▸ What you should do
Gather from the listing below each line that includes the word "computer", and copy it.

▸ Data supplied
*****

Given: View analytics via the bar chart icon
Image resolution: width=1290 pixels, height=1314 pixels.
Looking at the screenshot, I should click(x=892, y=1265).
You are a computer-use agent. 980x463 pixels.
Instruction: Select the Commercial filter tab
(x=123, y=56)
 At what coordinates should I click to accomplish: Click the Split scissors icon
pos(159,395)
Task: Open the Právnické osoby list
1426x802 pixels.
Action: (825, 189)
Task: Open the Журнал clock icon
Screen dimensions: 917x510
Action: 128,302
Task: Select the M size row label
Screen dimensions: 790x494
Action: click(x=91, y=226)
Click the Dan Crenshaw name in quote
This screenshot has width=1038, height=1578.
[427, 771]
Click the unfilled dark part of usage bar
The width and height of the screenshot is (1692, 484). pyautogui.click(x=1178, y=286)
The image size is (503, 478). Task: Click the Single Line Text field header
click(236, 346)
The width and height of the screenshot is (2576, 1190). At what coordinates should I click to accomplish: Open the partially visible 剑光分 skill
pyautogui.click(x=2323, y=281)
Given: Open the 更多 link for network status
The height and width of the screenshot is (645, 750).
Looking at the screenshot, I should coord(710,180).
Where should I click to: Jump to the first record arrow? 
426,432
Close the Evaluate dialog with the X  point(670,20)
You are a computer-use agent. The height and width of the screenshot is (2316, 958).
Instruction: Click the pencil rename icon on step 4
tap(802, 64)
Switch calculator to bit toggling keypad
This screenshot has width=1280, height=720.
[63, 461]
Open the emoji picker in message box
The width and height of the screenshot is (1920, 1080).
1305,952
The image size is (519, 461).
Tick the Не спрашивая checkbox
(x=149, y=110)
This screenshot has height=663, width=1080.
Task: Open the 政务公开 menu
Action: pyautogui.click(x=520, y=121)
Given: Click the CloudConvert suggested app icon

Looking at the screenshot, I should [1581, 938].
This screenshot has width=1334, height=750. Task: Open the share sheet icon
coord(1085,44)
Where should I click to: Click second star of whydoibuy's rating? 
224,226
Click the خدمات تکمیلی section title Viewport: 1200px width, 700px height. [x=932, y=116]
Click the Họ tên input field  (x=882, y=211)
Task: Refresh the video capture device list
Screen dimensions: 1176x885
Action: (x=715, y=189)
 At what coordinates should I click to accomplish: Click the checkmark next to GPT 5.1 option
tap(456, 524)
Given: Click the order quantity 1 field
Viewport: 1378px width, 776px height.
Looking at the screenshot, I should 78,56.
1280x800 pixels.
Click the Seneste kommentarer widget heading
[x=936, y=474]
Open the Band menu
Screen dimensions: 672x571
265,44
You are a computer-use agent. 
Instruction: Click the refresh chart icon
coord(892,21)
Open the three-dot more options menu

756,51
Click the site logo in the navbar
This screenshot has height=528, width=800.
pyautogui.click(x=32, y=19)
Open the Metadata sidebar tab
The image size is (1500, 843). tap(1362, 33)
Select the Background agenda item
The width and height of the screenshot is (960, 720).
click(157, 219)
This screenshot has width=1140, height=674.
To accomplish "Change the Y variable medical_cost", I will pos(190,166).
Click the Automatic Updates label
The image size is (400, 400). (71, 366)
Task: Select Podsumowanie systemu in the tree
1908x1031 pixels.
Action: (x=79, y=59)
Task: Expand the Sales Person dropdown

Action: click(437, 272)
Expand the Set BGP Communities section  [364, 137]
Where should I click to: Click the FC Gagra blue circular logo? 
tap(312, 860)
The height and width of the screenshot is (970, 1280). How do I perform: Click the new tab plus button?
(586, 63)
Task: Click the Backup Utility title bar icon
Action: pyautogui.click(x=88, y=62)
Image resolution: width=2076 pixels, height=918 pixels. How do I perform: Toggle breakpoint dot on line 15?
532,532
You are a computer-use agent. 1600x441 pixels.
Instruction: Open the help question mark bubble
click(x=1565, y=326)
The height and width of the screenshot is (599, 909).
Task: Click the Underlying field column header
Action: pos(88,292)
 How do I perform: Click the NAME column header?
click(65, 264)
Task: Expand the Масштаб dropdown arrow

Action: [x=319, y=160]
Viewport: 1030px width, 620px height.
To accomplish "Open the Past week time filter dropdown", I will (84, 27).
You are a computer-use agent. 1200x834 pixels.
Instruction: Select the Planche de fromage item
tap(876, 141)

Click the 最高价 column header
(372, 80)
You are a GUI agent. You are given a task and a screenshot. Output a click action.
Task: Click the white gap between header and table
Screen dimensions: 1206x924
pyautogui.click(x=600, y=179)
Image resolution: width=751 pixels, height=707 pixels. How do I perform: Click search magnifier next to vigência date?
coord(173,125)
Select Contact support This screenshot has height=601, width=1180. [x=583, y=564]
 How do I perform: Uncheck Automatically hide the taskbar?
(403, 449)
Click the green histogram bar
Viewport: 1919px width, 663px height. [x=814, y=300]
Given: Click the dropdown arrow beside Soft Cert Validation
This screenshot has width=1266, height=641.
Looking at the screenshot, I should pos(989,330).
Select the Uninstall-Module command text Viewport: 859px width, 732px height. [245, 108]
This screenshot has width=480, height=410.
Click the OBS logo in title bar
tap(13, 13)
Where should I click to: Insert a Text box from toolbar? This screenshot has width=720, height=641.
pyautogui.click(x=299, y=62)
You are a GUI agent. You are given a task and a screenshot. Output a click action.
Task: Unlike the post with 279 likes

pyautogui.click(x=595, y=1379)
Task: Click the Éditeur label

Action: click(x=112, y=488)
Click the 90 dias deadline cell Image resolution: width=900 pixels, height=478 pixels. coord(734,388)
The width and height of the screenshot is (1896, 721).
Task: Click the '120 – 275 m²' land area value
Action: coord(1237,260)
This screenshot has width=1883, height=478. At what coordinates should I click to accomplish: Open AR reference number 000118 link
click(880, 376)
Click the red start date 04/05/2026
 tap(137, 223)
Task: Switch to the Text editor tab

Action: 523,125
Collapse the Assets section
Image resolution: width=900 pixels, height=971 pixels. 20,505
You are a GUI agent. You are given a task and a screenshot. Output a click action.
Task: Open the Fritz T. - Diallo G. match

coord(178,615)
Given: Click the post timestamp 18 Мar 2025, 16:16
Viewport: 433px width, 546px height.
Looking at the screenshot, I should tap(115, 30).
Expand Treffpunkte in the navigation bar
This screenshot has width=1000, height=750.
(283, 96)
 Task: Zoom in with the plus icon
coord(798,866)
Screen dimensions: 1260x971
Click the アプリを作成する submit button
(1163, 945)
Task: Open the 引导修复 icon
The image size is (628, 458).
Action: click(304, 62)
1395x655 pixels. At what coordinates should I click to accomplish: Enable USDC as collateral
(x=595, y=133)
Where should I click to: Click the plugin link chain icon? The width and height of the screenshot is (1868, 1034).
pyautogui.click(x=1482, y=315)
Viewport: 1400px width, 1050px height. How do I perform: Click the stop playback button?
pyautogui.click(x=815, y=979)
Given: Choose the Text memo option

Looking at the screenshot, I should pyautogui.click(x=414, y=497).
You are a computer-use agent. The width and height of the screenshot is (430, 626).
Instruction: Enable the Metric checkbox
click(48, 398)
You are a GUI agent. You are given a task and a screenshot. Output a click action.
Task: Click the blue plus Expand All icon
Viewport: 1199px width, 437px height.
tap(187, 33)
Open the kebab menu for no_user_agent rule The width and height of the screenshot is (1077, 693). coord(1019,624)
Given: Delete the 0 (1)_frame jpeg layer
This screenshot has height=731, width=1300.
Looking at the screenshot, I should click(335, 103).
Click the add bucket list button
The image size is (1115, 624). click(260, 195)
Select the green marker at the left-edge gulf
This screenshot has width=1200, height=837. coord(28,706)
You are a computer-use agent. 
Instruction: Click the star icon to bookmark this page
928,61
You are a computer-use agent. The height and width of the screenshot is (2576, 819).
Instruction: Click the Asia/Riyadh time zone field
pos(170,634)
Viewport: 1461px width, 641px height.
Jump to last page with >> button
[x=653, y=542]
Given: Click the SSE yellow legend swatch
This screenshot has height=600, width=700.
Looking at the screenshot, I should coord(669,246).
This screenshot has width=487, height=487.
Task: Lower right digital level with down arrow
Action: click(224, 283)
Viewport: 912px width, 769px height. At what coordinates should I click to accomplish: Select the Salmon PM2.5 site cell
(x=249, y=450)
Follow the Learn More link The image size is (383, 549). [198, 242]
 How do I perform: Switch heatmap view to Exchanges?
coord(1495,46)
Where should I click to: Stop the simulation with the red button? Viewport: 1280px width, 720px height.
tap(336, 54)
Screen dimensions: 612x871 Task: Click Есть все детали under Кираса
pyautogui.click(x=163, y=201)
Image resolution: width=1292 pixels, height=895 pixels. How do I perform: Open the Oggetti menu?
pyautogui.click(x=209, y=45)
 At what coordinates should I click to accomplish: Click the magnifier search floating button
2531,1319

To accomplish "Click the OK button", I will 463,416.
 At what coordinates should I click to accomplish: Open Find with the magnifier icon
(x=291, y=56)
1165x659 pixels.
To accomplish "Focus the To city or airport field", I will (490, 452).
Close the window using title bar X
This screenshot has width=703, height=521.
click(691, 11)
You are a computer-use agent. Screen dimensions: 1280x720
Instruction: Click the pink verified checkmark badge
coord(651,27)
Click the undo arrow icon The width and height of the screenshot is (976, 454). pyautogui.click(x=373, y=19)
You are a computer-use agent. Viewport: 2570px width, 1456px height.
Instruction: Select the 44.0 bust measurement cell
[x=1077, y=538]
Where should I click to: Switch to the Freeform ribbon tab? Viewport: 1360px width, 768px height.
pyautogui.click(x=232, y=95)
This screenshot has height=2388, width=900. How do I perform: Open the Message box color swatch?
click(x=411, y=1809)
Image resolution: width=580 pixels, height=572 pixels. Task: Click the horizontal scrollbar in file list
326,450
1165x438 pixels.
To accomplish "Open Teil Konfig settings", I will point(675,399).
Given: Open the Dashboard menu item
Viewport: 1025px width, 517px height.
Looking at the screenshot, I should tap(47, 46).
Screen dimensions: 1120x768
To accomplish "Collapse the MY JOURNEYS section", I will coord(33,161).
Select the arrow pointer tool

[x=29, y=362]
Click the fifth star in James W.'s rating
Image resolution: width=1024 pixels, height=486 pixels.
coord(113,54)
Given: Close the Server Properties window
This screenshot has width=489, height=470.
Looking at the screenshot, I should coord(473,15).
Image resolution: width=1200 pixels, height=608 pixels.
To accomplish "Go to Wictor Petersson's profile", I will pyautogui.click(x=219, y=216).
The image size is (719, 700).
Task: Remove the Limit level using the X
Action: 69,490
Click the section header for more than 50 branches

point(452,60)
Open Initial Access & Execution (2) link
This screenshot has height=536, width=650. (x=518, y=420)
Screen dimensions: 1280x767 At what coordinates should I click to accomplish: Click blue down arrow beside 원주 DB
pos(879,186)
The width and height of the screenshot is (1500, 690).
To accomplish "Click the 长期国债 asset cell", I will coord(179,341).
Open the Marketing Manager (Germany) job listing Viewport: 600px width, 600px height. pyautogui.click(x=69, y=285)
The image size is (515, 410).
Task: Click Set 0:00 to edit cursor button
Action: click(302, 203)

*****

▸ Solution to the exercise
You are a computer-use agent. 980x463 pixels.
You are a computer-use agent. The height and width of the screenshot is (2316, 958).
You are a computer-use agent. 
You are a computer-use agent. 1600x441 pixels.
You are a computer-use agent. 1200x834 pixels.
You are a computer-use agent. The width and height of the screenshot is (430, 626).
You are a computer-use agent. 
You are a computer-use agent. The height and width of the screenshot is (2576, 819).
You are a computer-use agent. Screen dimensions: 1280x720
You are a computer-use agent. Viewport: 2570px width, 1456px height.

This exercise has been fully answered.